But the regional security dilemma of Kashmir still dominates Indo-Pak relations, with Imran labelling it “the biggest problem”.

During the 1947 partitioning of India and Pakistan, Kashmir was given the choice of joining either country. Though the majority of citizens were Muslims, the Hindu ruler Maharaja Hari Singh decided to remain as an Indian state. Periodically, there is violence as both sides continue to claim ownership of the strategically significant area, with pro-Kashmiri independence and pro-Pakistan groups clashing with Indian armed forces. More than 41,000 people are estimated to have been killed in the past 27 years within the volatile territory.

So why might Imran change this history and bring in dialogue? The answer is in Pakistan’s faltering economy, hit earlier this month by the cancellation of $300 million in payments by the Trump Administration, claiming dissatisfaction with Pakistan’s fight against terrorism. The World Bank predicted that Pakistan’s economy will show negligible growth within the foreseeable future.

Pakistan’s top military advisor, Gen. Qamar Javed Bajwa, who has embraced Imran’s display of a new engagement between the Government and the armed forces, believes that Pakistan’s economic situation is precarious. Conversely, growth can make extremist and fringe groups less attractive. So Bajwa and other military chiefs have reached out to India to resume talks over Kashmir — suspended since 2015 — believing trade and access to regional markets can play a role in settlement.
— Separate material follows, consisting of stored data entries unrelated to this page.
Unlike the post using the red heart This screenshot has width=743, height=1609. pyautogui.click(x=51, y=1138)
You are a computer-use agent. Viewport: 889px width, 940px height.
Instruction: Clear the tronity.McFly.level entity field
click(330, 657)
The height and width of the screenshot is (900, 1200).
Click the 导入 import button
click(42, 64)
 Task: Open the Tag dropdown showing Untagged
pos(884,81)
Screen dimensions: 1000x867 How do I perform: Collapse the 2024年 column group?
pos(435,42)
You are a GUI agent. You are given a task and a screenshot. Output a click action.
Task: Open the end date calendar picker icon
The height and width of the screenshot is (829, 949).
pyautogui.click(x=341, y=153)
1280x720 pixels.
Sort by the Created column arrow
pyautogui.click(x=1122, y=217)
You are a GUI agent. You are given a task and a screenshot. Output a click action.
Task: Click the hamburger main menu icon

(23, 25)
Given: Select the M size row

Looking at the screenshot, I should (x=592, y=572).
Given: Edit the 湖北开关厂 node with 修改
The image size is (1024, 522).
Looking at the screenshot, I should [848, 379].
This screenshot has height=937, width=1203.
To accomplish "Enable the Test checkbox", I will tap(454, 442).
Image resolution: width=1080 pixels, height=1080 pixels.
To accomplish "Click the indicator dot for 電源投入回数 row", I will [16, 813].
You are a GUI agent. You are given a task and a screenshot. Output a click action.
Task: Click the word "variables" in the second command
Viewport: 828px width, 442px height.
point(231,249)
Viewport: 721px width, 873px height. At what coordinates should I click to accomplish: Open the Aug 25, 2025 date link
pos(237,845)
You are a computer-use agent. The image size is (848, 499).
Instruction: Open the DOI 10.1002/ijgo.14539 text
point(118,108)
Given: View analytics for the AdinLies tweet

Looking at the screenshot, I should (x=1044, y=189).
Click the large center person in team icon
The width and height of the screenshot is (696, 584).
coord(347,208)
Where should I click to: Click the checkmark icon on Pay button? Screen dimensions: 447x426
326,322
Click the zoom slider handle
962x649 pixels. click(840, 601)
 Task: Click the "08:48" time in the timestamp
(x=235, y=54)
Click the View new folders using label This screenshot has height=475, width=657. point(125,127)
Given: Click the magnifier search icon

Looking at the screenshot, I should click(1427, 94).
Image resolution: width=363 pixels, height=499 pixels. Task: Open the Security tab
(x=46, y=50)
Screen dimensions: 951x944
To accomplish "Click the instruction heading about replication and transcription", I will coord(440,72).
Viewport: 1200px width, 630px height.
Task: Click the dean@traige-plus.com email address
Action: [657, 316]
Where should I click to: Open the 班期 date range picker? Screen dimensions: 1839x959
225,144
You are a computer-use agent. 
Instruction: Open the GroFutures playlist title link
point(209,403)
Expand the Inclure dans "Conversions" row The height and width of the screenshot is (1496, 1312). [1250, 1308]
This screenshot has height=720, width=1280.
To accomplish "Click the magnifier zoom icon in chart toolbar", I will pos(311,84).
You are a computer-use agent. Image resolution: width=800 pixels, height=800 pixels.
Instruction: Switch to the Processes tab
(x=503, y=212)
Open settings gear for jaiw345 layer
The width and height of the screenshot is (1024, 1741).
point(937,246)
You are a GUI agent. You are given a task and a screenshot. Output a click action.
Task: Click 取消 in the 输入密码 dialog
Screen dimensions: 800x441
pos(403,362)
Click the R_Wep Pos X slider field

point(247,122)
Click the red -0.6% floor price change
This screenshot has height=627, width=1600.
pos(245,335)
But this leaves the question of New Delhi’s response. India’s growing economy does not hinge upon improved trade relations with Pakistan, and Prime Minister Modi has cemented a strong contingent of supporters who identify as Hindu Nationalists fundamentally opposed to Pakistan. With elections looming in India, it would be risky for Modi and his BJP party to alienate their base.

Still, this should not shatter the optimism of many within the region. Imran’s educational and political trajectory — and his exposure to India through sporting encounters — means that Pakistan has a leader with a distinct outlook on the world and Islamabad’s place in it. He seems genuine in his ambition to better relations between the two historical rivals.

He carries both the incentive and burden of seeking history — if he is successful, this would be the dawn of a new age in South Asia.